# Beethoven's late string quartets on period instruments?



## Llyranor

Hi,

I'm looking for recordings of Beethoven's late string quartets (incl. the Grosse Fuge - ESPECIALLY the Grosse Fuge, hehehehe) played with period instruments/HIP. I know Quatuor Mosaiques has recorded some of the earlier ones (I have 2 or 3 of their CD's lying around), but can't seem to find any of the later ones.

Anyone know? Thanks!


----------



## Ukko

I _should_ know of a set, but there must be a clog in that memory connection. Anyway, I wanted to _suggest_ that by the time of those late quartets, most professional string players had converted their instruments from Baroque to 'Modern'. So... playing them on Baroque instruments may be at least arguably not HIP.


----------



## Hausmusik

As far as I know there is no complete HIP cycle, strangely enough! You would think there would be a market for that, instead of the 77th coupling of the two Mendelssohn piano trios in five years. . .

My favorite HIP Beethoven SQ is the Turner Quartet's CD of Op. 59/3 and Op. 74--one of my most-listened-to recordings.

Quatuor Mosaiques have recorded the Opus 18.

The Eroica Quartet on Harmonia Mundi have recorded several, but I don't recommend them.


----------



## Vaneyes

Smithson SQ, but again, only for Op. 18. FTI, this reissue is available inexpensively at Amazon Marketplace.


----------



## Brahmatist

Please no. Granted, I have not heard a period performance of these gems, but I can't imagine they could improve on the Alban Berg Quartet's 1985 recording. Is it possible to improve on perfection?

The problem with the late quartets is that at the time of their publication they were ahead of their time not only in their content but, it is fair to say, beyond the abilities of the the day's performers and their instruments to do them justice.

I have never heard a period performance of any piece that did not sound better on modern instruments.


----------



## worov

Brahmatist said:


> I have never heard a period performance of any piece that did not sound better on modern instruments.


I agree in the case of Beethoven. In baroque repertoire, I prefer HIP. I could never listen to Bach's Matthäus Passion with a modern orchestra.


----------



## Downbeat

To my ears these are so forward-looking that they sound perfectly valid on modern instruments. I can hear the the strains of the middle slow movement to the opus 132 quartet in Mahler's 9th and Wagner's Lohengrin...Beethoven was a real master of tension and release...just a thought.


----------



## Guest

I hope never to hear the Grosse Fugue or any Beethoven on period instruments. Besides, if that piece were properly played, it would destroy those flimsy-*** period instruments!

WHAT THIS TASK INVOLVES ->
Copy the Beethoven quartets thread between "I'm looking for" and "arguably not HIP.", inclusive, substituting "original instruments" for every "period instruments". The material after this has no connection to the Beethoven quartets thread.

SUPPLIED INFORMATION ->
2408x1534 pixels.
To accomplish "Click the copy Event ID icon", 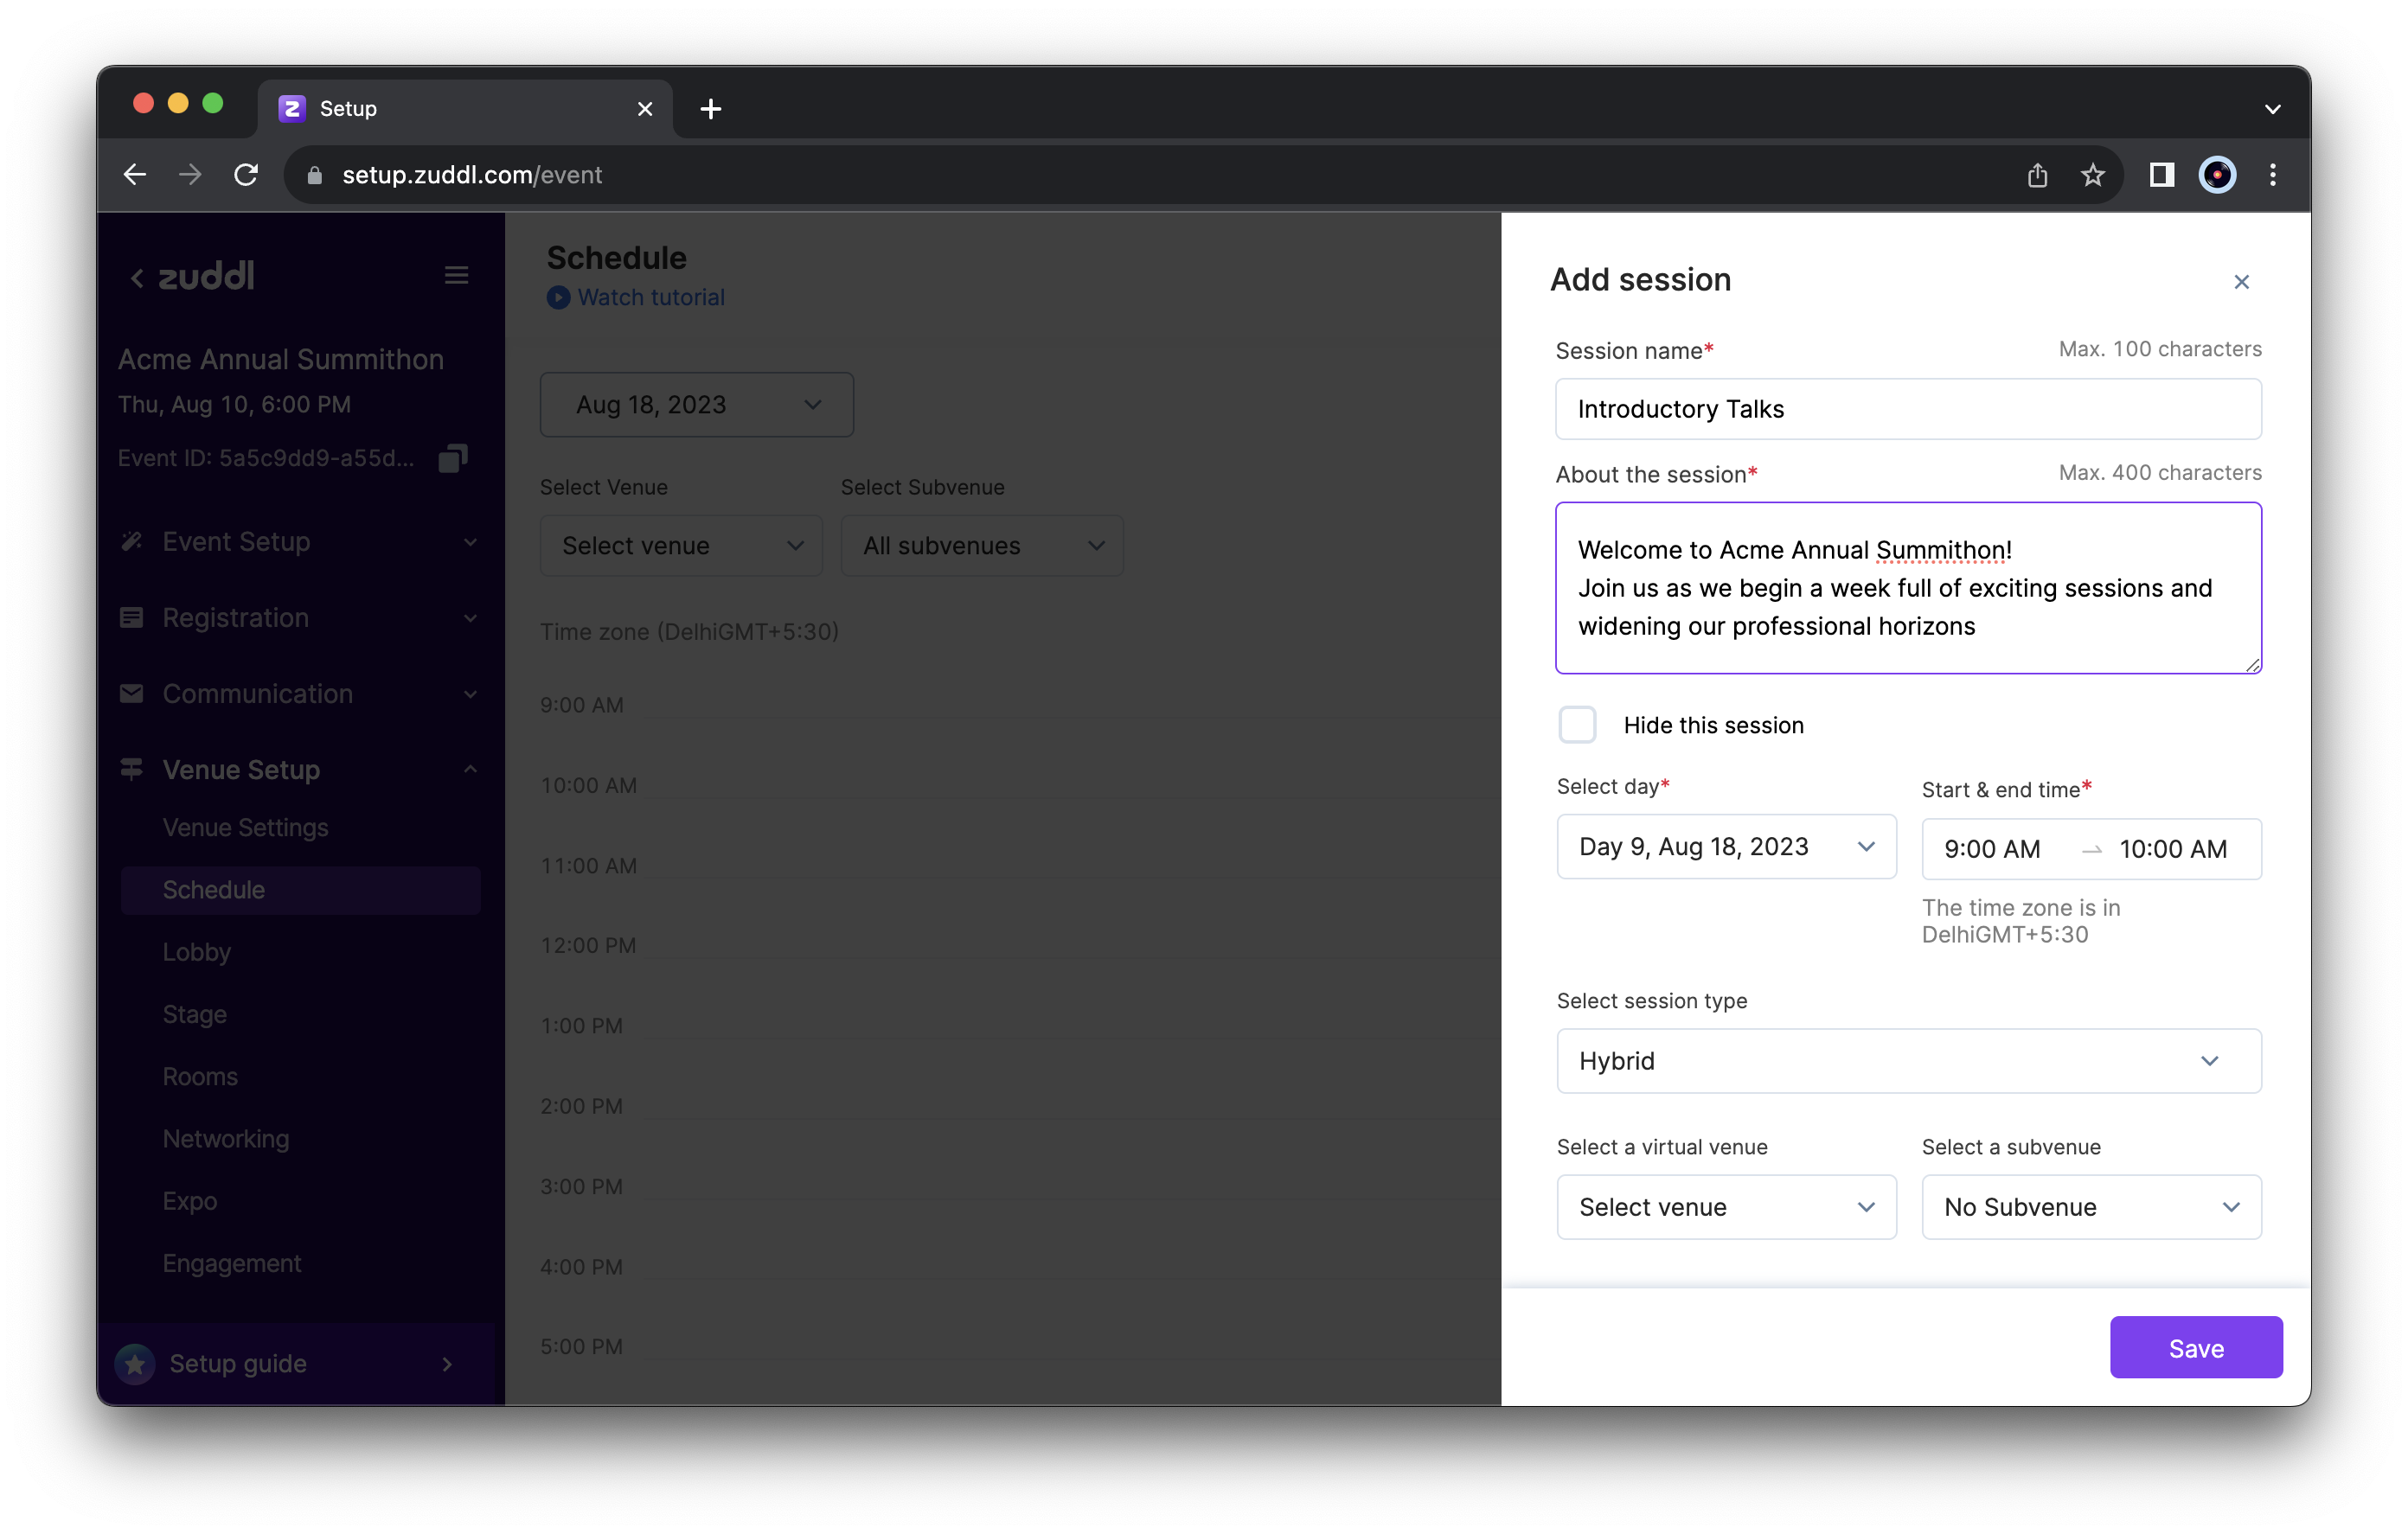I will click(x=452, y=457).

REPLY TO THE TASK ->
I'm looking for recordings of Beethoven's late string quartets (incl. the Grosse Fuge - ESPECIALLY the Grosse Fuge, hehehehe) played with original instruments/HIP. I know Quatuor Mosaiques has recorded some of the earlier ones (I have 2 or 3 of their CD's lying around), but can't seem to find any of the later ones.

Anyone know? Thanks!


----------



## Ukko

I _should_ know of a set, but there must be a clog in that memory connection. Anyway, I wanted to _suggest_ that by the time of those late quartets, most professional string players had converted their instruments from Baroque to 'Modern'. So... playing them on Baroque instruments may be at least arguably not HIP.